● **Source data**:
◆ ◆ ◆ ◆ ◆ ◆ ◆

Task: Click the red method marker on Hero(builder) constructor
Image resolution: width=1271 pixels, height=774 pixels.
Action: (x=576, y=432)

◆ ◆ ◆ ◆ ◆ ◆ ◆

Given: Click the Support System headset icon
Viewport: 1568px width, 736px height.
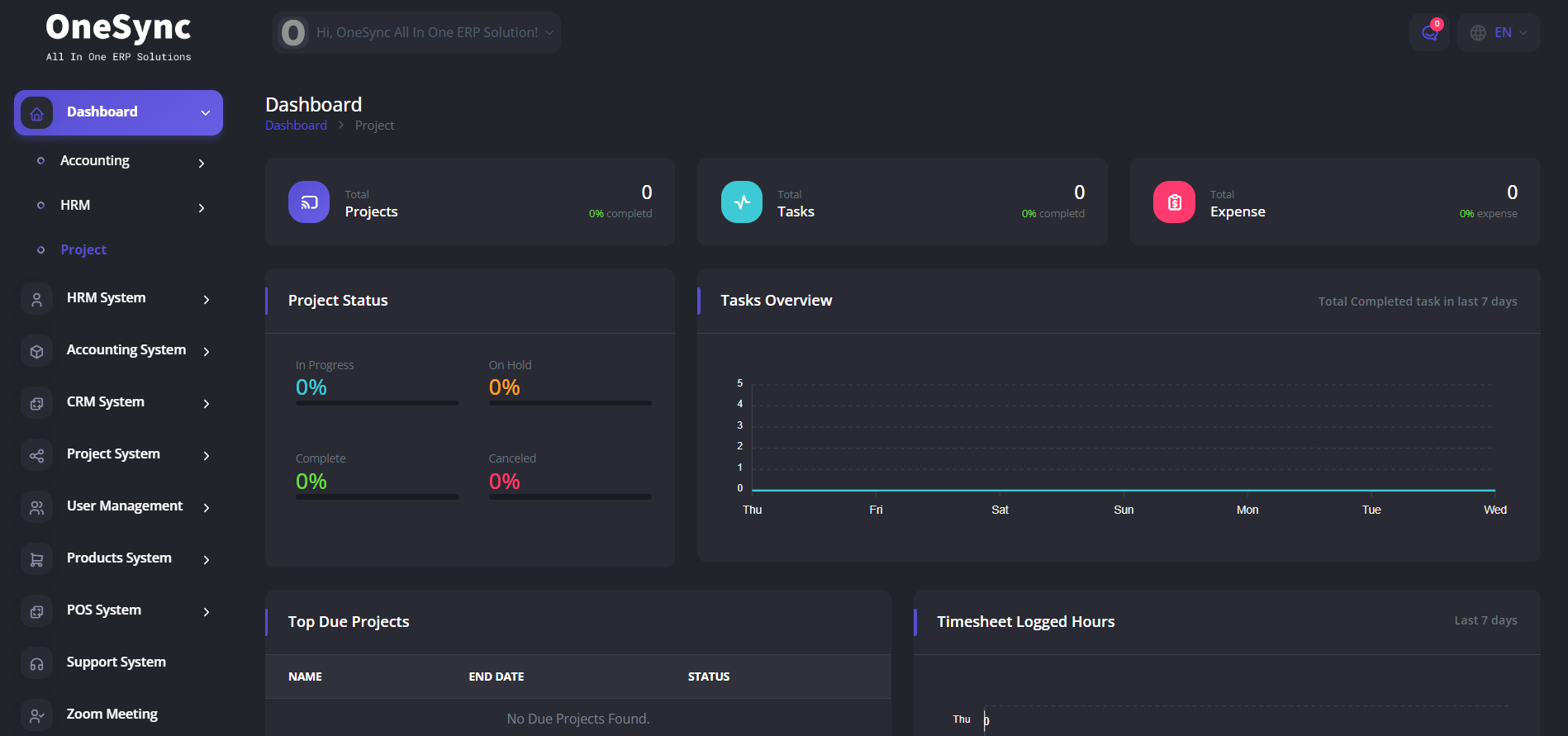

◆ ◆ ◆ ◆ ◆ ◆ ◆

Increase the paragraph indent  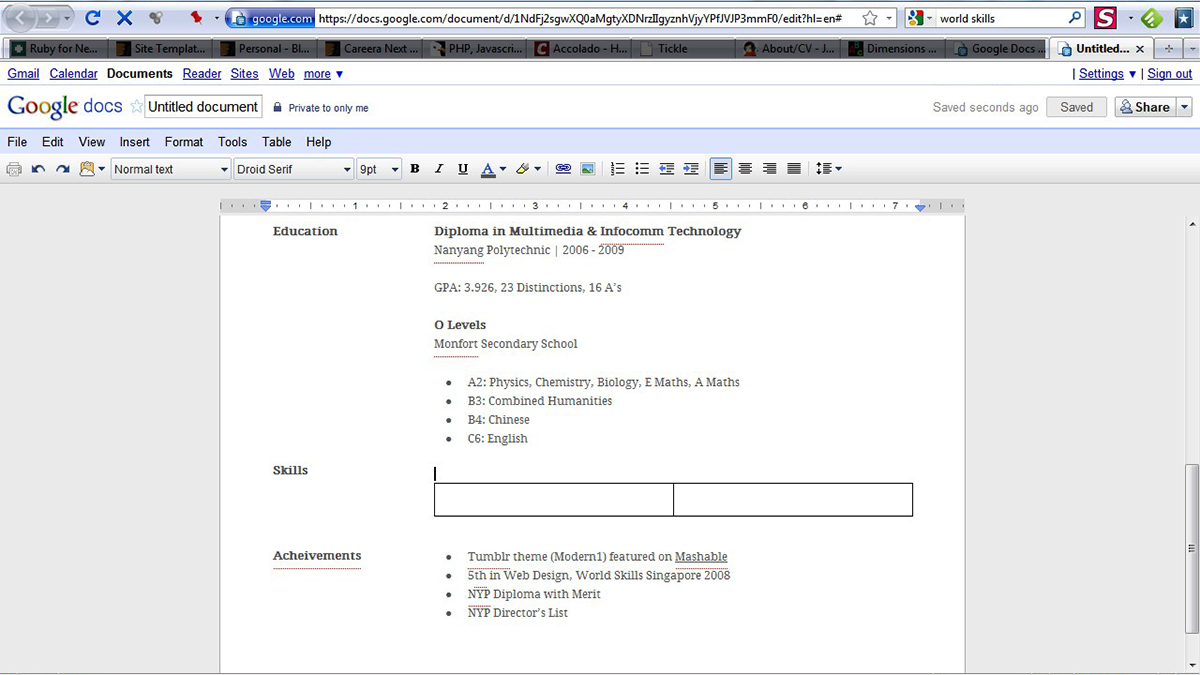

◆ ◆ ◆ ◆ ◆ ◆ ◆

● **Task description**:
Report, for the data above, every line in which the string "Click" appears.

● **Response area**:
Task: Click the red method marker on Hero(builder) constructor
Given: Click the Support System headset icon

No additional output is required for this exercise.